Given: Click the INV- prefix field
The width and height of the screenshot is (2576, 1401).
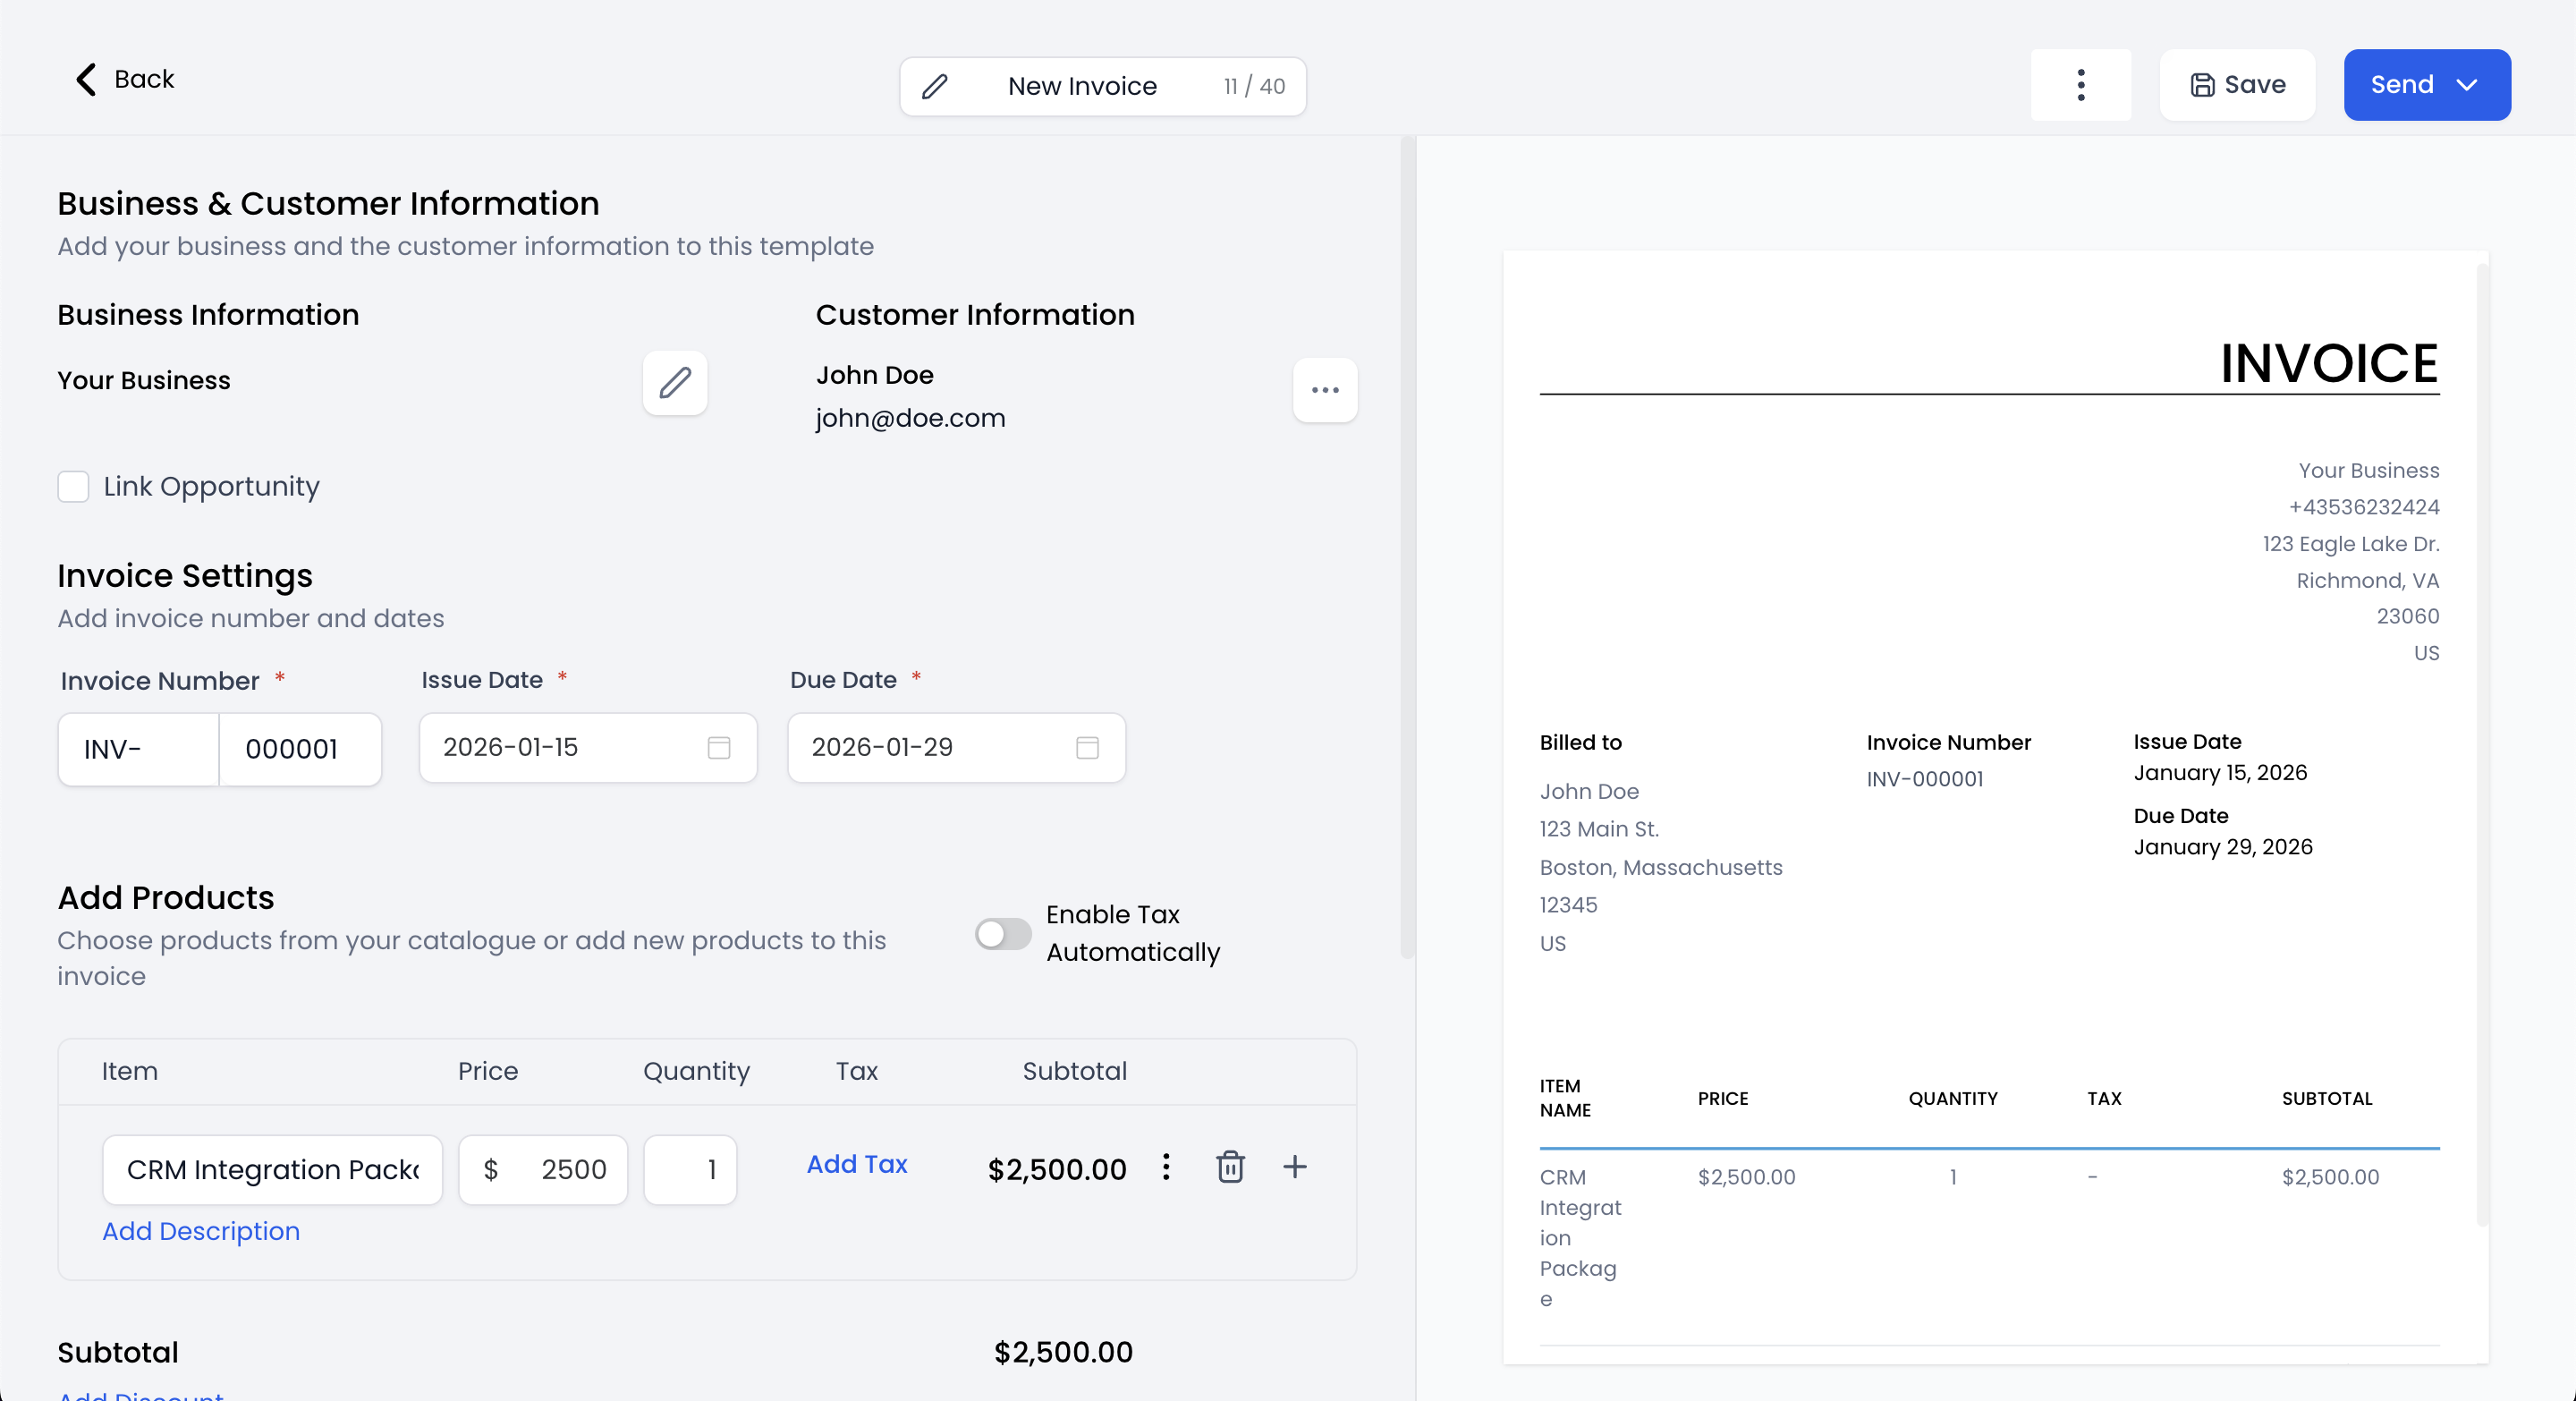Looking at the screenshot, I should 139,749.
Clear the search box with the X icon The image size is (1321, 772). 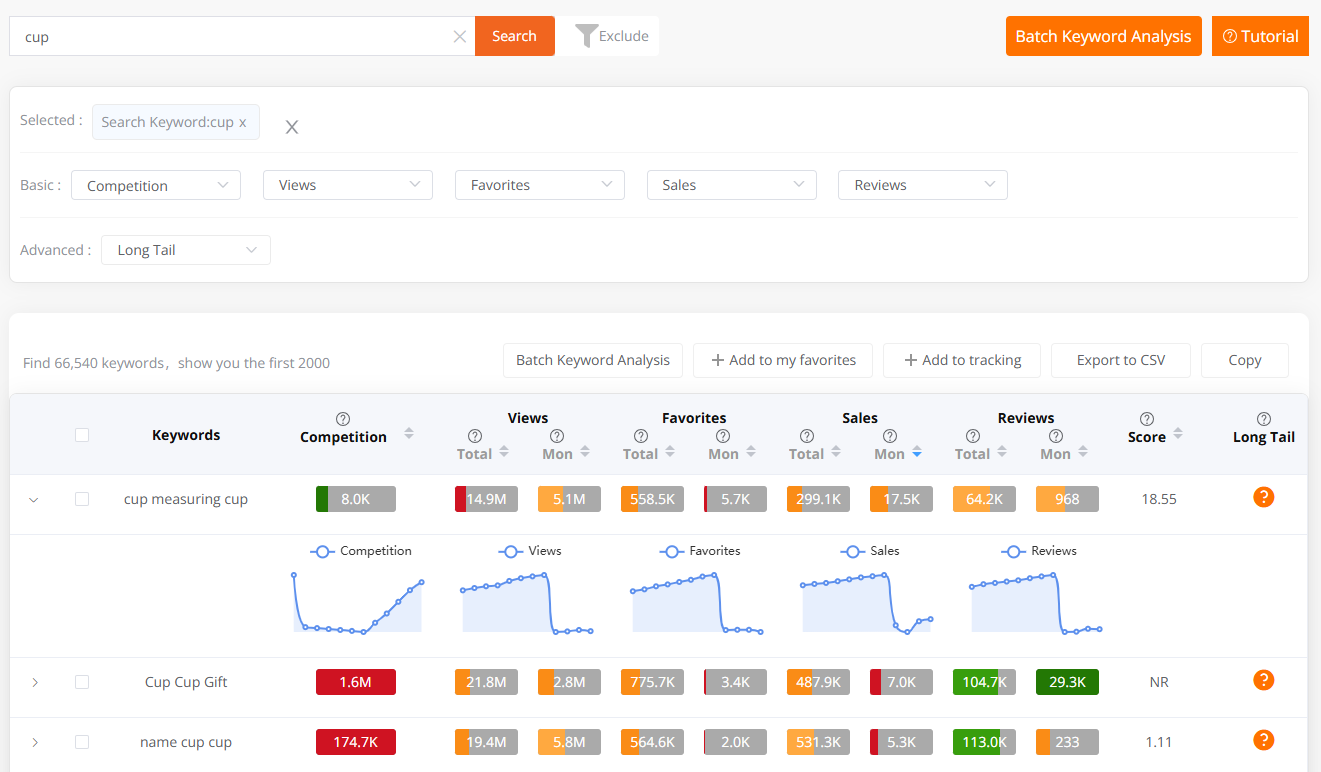click(459, 35)
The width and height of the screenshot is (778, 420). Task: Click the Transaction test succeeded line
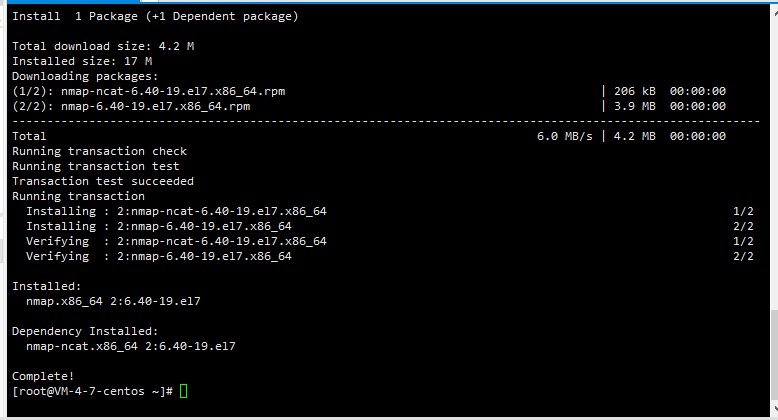click(103, 181)
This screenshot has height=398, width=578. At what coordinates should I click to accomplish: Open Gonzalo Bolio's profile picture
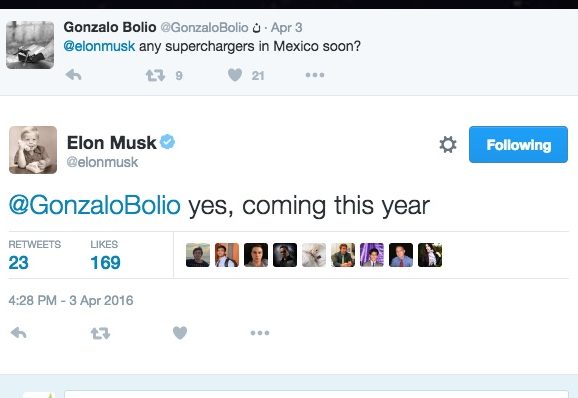pyautogui.click(x=30, y=45)
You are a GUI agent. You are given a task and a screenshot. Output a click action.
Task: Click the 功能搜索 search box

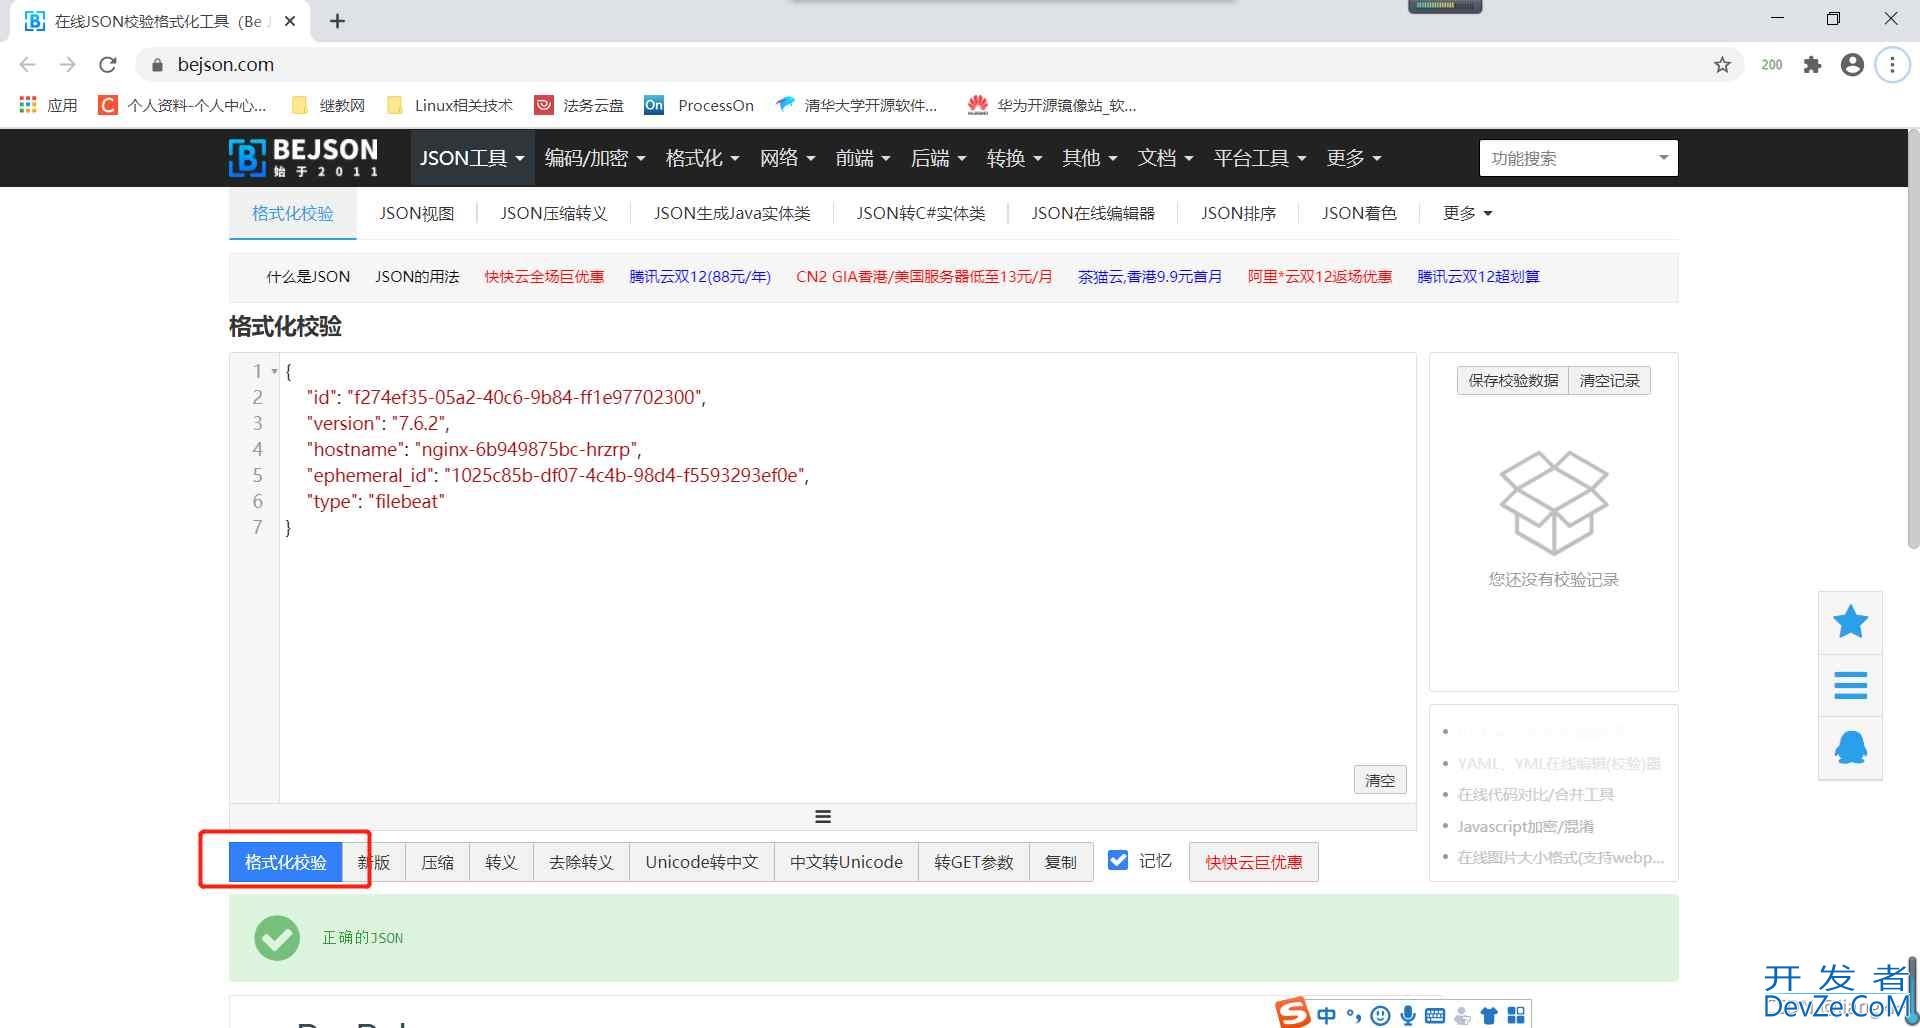1566,158
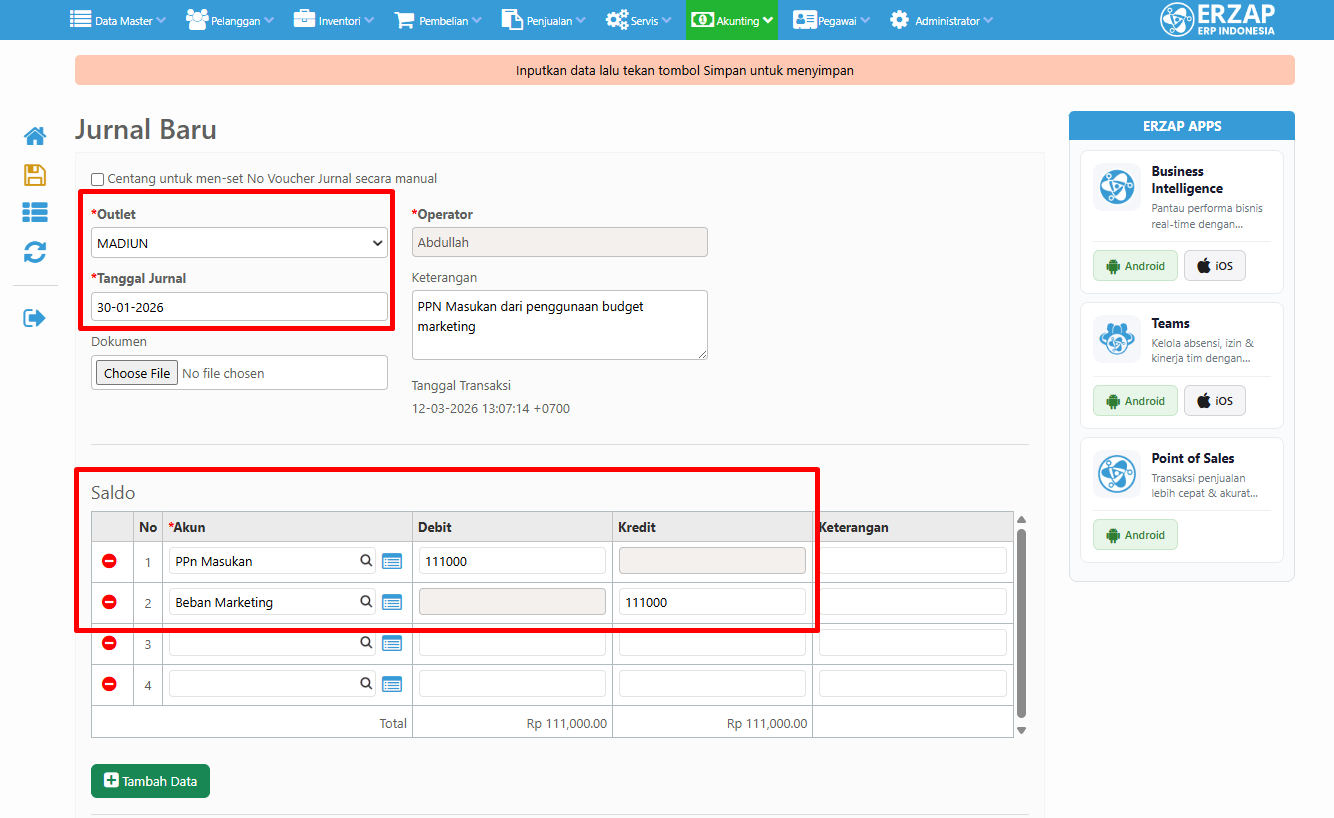Expand the Data Master menu

118,20
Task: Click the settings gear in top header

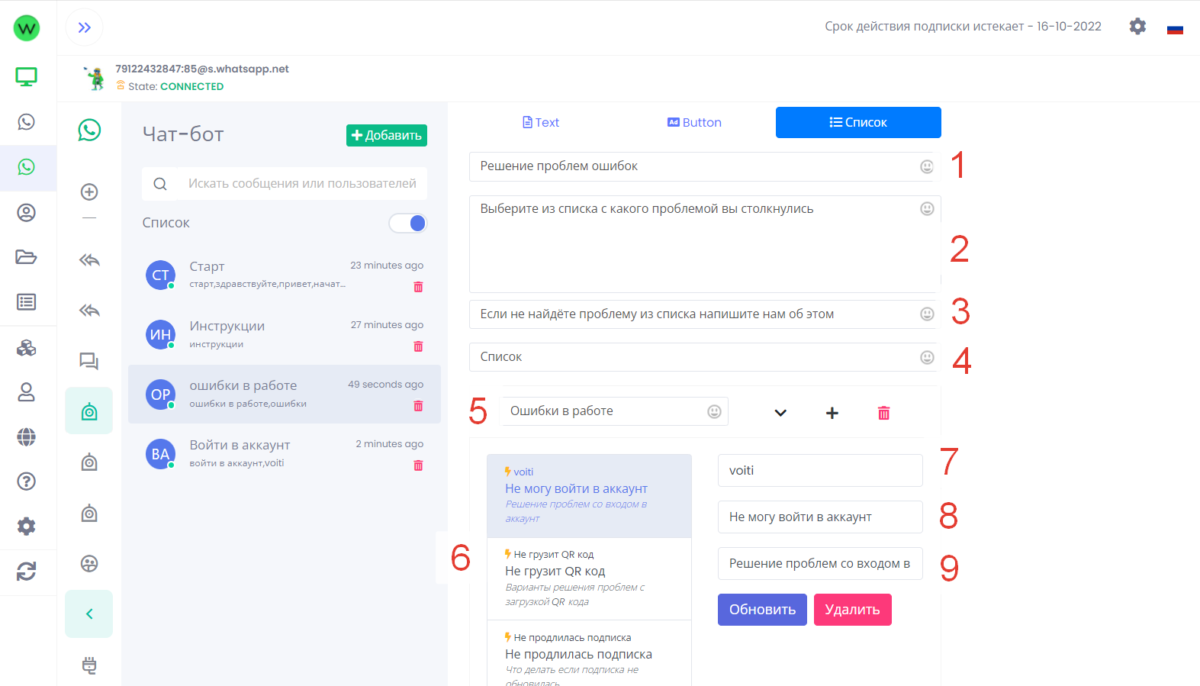Action: tap(1137, 27)
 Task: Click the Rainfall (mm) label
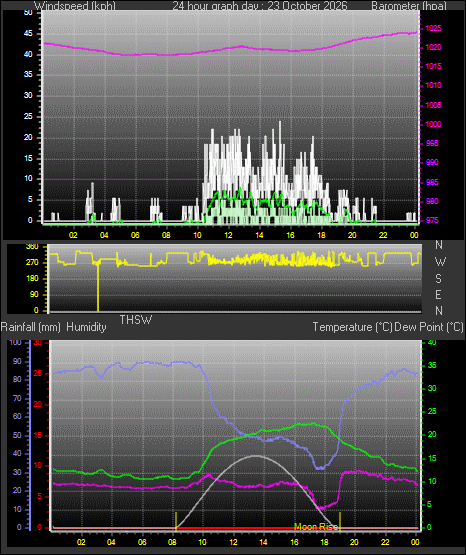[31, 327]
• • • • • • •
**What to produce**. Reproduce everything from the line containing "You are a GUI" down to the end of the records without any changes, leaving out the pictures.

**Task response**.
You are a GUI agent. You are given a task and a screenshot. Output a click action.
Task: Click the 功能搜索 search box

1566,158
Expand the Data Master menu

118,20
Task: Click the settings gear in top header

Action: tap(1137, 27)
 Task: Click the Rainfall (mm) label
[31, 327]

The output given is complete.